3. Impostos e contribuições Os pequenos comerciantes têm as suas sedes sociais nas localidades onde estão instalados e os impostos, nomeadamente os locais, são integralmente pagos como receita directa para as autarquias. As grandes superfícies têm em regra as sedes sociais em Lisboa e Porto, procedendo-se ao desvio de verbas para os grandes centros em detrimento das pequenas regiões.
4. Apoio à sociedade civil Nos pequenos centros urbanos existe uma grande cumplicidade positiva entre pequenos e médios comerciantes e as actividades desenvolvidas pela comunidade. São estes que constituem os órgãos sociais e apoiam financeiramente com donativos as associações culturais, recreativas, bombeiros, desportivas, festivas religiosas, entre outras. Isto é possível porque existe proximidade e relacionamento directo entre estes pequenos comerciantes e a população. Numa média ou grande superfície, este apoio é impossível ou diminuto, em virtude da distância entre as populações e os centros de decisão centralizados. Esta inter-ajuda baseada muitas vezes na solidariedade, na co-responsabilidade, na afectividade, no conhecimento e na vizinhança contrasta com a frieza dos objectivos de vendas e lucros das grandes superfícies, que resumem o seu sucesso a números.

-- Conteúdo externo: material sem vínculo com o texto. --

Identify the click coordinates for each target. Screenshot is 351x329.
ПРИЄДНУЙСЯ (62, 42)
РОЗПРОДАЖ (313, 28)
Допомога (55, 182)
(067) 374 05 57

5. A Função social O apoio que os pequenos comerciantes dão a alguns grupos da população. É o crédito a clientes em dificuldades; é o atendimento personalizado; é o acompanhamento das mercadorias aos veículos e ao domicílio, o melhor serviço pós venda, etc. Esta atitude que assiste nos problemas sociais de pobreza, de saúde pública, principalmente nos grupos mais fragilizados (idosos, desempregados, deficientes, reformados), contrasta com a frieza e formalidade da relação comercial de compra e venda numa média ou grande superfície.
6. A Concentração e a diminuição da concorrência A abertura generalizada das grandes superfícies fez-se sob o lema de fomentar a concorrência. No entanto, assistimos ao encerramento de milhares de pequenas superfícies e a uma concentração do comércio num grupo restrito de grupos de grande dimensão. Passamos duma estrutura dispersa para uma estrutura concentrada, que a seu tempo ditará as regras de venda unilateralmente.
Consideramos que a rede de pequenos e médios comerciantes espalhada pelo concelho e pelo país é o suporte da economia e da sociedade. Esta estrutura está a ser desmoronada, o que se reflecte negativamente nos números da economia nacional.
Está provado que estas pequenas estruturas são fundamentais para o crescimento económico, e mais do que isso, para que esse crescimento se faça de forma equilibrada na sociedade e não de forma concentrada.
Em suma é imperativo manter a dinâmica e a actividade destes pequenos empresários!